Offered to the class.

We noted trees growing well on just gravel and crushed red brick heaps.
[ our Caribbean Pine Forests are only pure silica based gravel / sand ]
Especially mimosa pudica [ nitrogen fixer ] on the crushed red brick.
Plus sightings of bird poop, fallen decayed matter and just dust from the atmosphere.

In other words the organics arrive no matter what.

Don't the guys who use inorganic mixes frequently use rape or soybean meal ?
Adding back in organic material.

As far as I remember clay soils are considered the most fertile soils, and the old way
to plant on them was to make a small hole and drop all the weeds / grasses cut in
the areas, the decay process than supplies every other factor. [ Rodale ]

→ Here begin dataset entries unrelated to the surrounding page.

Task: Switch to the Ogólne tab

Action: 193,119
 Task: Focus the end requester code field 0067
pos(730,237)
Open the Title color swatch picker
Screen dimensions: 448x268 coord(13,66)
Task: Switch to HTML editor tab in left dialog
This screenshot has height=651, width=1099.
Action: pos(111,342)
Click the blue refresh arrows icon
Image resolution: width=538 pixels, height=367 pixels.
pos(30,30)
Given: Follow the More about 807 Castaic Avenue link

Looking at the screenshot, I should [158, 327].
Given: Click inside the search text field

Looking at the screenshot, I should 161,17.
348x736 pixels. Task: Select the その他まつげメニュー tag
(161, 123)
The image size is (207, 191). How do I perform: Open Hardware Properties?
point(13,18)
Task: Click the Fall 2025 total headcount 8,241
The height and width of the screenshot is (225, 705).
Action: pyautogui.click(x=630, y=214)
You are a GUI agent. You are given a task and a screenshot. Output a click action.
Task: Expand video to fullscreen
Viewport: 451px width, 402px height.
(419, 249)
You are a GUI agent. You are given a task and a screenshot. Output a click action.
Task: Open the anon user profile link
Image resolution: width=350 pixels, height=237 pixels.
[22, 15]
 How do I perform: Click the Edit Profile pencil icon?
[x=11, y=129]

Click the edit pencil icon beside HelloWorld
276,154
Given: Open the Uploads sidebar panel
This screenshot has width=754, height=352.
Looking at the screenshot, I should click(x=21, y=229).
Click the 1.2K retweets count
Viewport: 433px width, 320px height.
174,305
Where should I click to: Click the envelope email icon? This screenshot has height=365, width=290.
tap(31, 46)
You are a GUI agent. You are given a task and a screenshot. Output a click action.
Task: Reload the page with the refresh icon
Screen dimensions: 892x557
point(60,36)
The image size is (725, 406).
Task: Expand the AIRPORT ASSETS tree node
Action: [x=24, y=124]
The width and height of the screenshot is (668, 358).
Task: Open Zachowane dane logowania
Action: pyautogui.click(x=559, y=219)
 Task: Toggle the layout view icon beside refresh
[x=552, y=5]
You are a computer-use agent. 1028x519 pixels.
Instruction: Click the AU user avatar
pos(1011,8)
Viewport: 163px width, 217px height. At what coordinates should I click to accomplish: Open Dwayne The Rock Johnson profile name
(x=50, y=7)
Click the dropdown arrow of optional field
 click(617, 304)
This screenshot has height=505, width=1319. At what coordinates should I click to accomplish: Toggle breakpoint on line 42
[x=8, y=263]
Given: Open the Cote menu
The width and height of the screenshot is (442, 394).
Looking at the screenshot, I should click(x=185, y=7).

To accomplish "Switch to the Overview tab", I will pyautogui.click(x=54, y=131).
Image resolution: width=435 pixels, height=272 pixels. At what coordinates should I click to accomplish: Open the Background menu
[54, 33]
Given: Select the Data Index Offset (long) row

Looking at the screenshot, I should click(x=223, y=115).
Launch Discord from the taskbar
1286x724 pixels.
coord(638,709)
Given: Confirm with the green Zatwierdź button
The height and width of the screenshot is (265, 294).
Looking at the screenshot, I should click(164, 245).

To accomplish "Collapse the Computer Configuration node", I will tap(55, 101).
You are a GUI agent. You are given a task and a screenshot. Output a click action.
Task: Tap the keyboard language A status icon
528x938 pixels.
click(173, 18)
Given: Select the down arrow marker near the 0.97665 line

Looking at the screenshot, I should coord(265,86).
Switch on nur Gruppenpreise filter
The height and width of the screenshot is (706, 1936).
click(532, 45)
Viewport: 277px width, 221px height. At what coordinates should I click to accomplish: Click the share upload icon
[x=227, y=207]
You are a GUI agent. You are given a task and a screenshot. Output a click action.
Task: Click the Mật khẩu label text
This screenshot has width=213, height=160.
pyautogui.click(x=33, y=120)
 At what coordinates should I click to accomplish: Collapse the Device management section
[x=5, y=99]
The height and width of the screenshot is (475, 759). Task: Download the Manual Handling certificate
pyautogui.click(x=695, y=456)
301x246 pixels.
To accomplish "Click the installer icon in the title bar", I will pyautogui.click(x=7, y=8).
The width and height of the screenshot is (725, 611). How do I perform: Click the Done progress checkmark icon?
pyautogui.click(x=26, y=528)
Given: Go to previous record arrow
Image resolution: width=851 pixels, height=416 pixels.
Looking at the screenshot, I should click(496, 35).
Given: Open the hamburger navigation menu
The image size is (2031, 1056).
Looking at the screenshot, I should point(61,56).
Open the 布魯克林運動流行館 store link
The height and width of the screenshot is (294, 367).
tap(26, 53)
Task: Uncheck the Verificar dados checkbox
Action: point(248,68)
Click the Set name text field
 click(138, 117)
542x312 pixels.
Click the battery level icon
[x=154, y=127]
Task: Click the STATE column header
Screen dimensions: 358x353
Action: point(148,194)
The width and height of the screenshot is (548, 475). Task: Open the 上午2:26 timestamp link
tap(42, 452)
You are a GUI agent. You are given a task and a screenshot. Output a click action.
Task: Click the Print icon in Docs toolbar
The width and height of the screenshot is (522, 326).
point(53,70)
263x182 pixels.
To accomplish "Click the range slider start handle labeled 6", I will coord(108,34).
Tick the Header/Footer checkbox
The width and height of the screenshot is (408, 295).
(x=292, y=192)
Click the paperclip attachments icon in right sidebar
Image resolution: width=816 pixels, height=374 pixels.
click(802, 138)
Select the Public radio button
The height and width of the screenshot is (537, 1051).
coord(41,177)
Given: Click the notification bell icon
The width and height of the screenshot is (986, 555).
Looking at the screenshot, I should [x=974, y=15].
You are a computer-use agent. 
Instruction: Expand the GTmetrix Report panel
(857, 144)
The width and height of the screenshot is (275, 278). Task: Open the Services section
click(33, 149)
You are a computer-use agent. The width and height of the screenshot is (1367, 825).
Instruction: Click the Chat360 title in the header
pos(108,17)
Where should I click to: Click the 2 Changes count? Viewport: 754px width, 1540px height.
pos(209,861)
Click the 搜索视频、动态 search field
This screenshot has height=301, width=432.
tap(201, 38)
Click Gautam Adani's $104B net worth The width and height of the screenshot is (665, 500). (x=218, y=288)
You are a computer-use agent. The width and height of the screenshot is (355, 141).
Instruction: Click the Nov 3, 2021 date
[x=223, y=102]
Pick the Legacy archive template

We use that idea with all of our trees, just spoonfuls of aged compost during the wet
season [ though we used to use an osmocote type for the rainy season ]
The extra humidity made everything grow way to fast and thick.

As Paul of Australia taught us, you can grow on any stable medium [ for support ]
hence the test with marbles, 3 mm glass spheres, lecca, hand rolled 8 mm fired clay balls
pure 5 mm silica based gravel, pure 5 mm crushed red brick [ this one the plants didn't
like as much ]

We also applied that information to 1 inch deep pots with gravel and a very little aged compost
and ficus. We are able to take a tree from seedling to 3 inches in trunk, in one year if needed with
ficus.
Testing for J.b.pine to see how it responds, as well as the tamarind and a few others.

Great lecture thus far.
Thank you.
Good Day
Anthony

* And no, no sightings of organic clogging the drainage holes.